Pandemiye gelinen süreci de analiz eden Kaleağası, küresel dünyada kalıcı bir düzenin olmadığını ifade ederek, "2008'de finansal kriz yaşanınca G20 etkinleştirilmişti. Finansal hareketlerden, iklim değişikliğine, birçok yeni uluslararası düzenlemenin önünü açmıştı. Uluslararası dünya hükümeti değil ama uluslararası politikalar vardı. Küreselleşme ilerliyordu. Sosyal medyadan eğitime hızlı bir dijitalleşme, sosyal ve ekolojik bir toplum arayışı vardı. Bunların bir kısmının değişeceği, bir kısmının değişmeyeceği, bir kısmının az değişeceği bir döneme girdik. Küreselleşme esas olarak devam edecek" dedi.
SAĞLIK MI EKONOMİ Mİ?
Biyolojik virüsün yanı sıra dijital virüs, dezenformasyon virüsü, terörizm virüsü ve karbondioksit virüsünün hayatımıza girdiğini kaydeden Kaleağası, "Gelecek aydınlık mı? Karanlık mı? Bunlar için erken. Ama toz duman kalkınca toplumlar için varoluşsal sorunlar derinleşecek.
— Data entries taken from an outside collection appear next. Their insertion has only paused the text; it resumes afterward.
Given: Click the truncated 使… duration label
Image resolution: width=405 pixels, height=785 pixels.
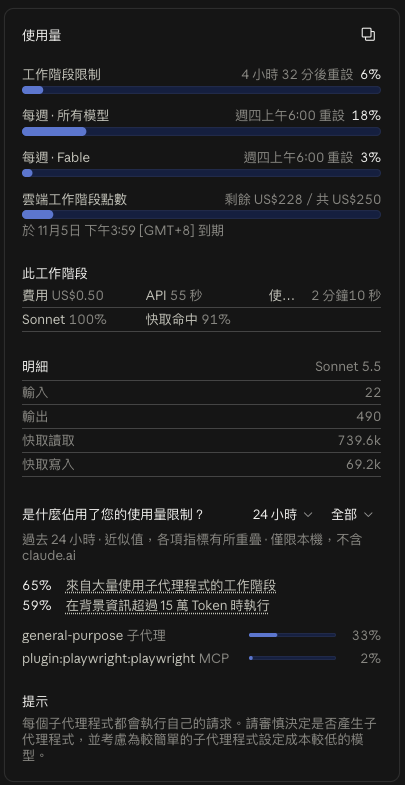Looking at the screenshot, I should (x=282, y=296).
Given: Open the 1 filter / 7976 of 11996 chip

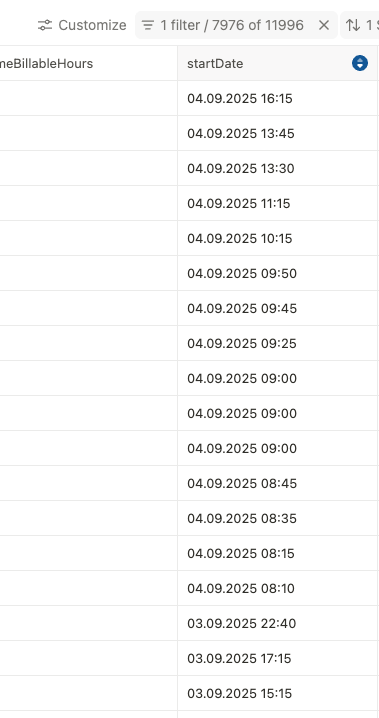Looking at the screenshot, I should (232, 25).
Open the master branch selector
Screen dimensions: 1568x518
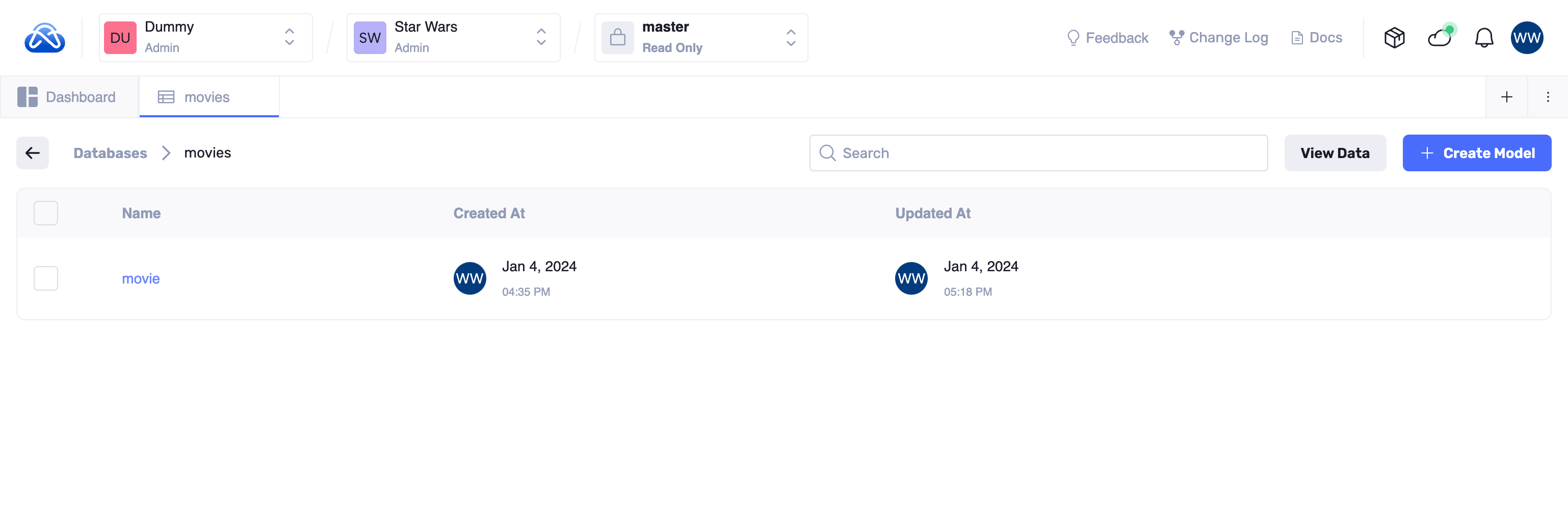(700, 38)

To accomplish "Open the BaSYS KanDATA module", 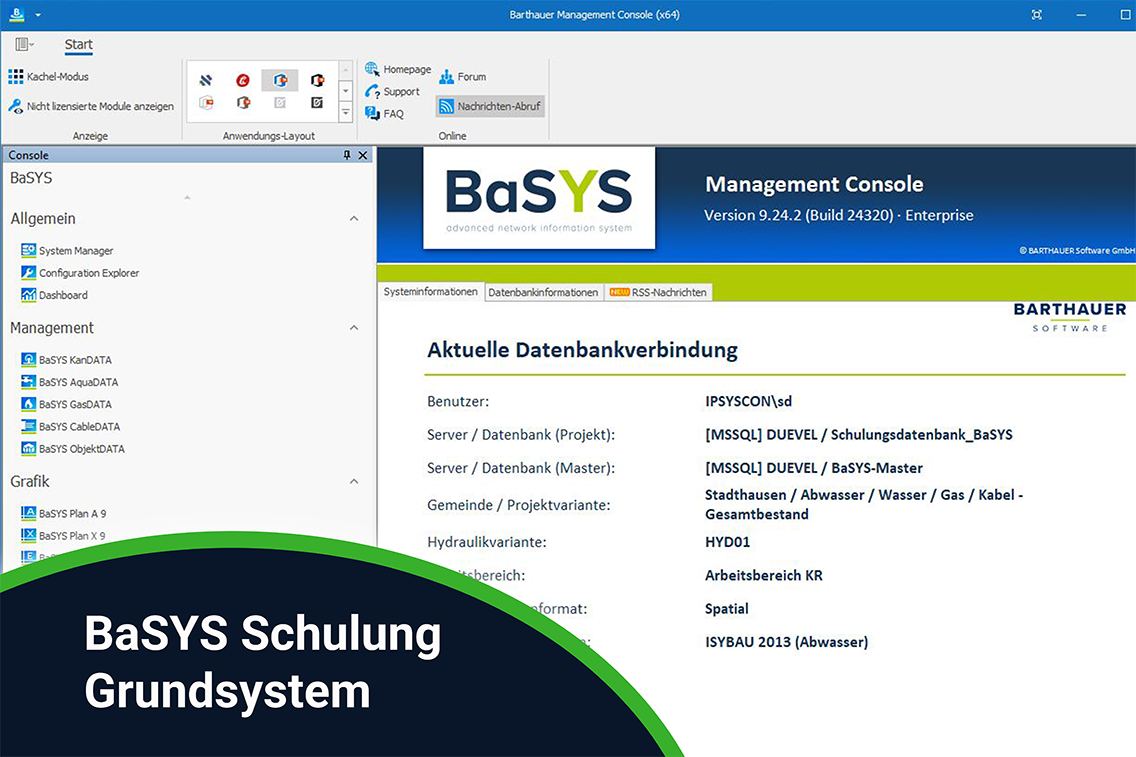I will tap(75, 360).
Krizin acil sorunları da gelecek yıl bu vakitler devam edecek. Bir soru değişmeyecek. Sağlık mı öncelikli, ekonomi mi? Sağlıksız toplumlar ekonomiyi çökertiyor. Fakat ekonomi çökerse sağlık sistemi nasıl işleyecek? Hangi yönetim sistemi devrede olacak? Esas soru dünya nereye gidecek? Burada bir paradoks daha çıkıyor. Güvenlik ve özgürlük paradoksu. İbre hangi tarafta olacak?" diye konuştu.
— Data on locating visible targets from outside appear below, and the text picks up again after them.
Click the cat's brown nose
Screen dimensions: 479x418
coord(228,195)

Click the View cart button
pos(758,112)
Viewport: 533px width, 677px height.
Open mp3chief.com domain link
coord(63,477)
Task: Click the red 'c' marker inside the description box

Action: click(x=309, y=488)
Sürecin fırsatları da beraberinde getirdiğini kaydeden Kaleağası, şöyle devam etti:
"Küresel tedarik zincirleri çeşitlenmeye gidiyor. Şirketler Çin'e bağımlılığını azaltıyor. Türkiye de bundan yararlanmak durumunda. Türkiye, Avrupa'ya yakınlığını hissettirmesi gerekir. Sadece mesafe yakınlığı değil, mevzuat ortamı, siyasi yakınlık ve sosyal sempati yakınlığıyla sağlamalı. Sürdürülebilir kalkınma hedefleriyle sağlanabilir bu. Bu da daha dijital daha ekolojik ve daha sosyal bir dünyaya doğru gidiyoruz. Bu bir fırsattır. Türkiye hızlı giderse 1990'lardaki avantajlarını yakalayabilir.
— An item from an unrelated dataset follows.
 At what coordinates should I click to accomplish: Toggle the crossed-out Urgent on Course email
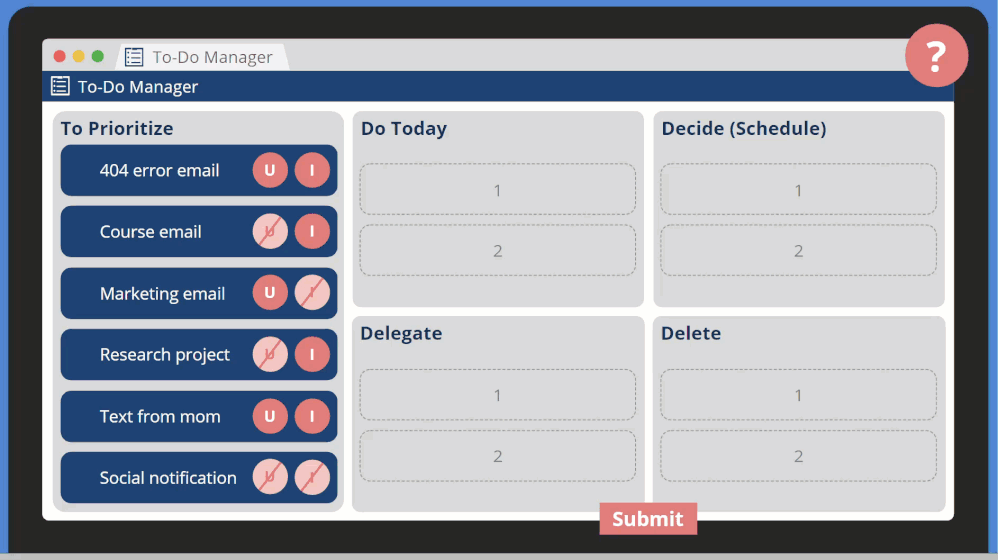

Yakın gelecekte AB karbon salımına ilişkin vergiler uygulayacak. Türkiye için bu bir avantaj da olabilir. Hızlı davranırsak değişen tedarik zincirinde, rakiplerin önüne geçebiliriz. Daha demokrat, daha yeşil, daha dijital ve daha sosyal olmak zorundayız."
Kaleağası, karbon salımının en büyük sorunlardan biri olduğunu ise, "2050'ye kadar çok ciddi teknolojik yenilikler gelmez ise sonumuz hiç iyi değil" diyerek dile getirdi.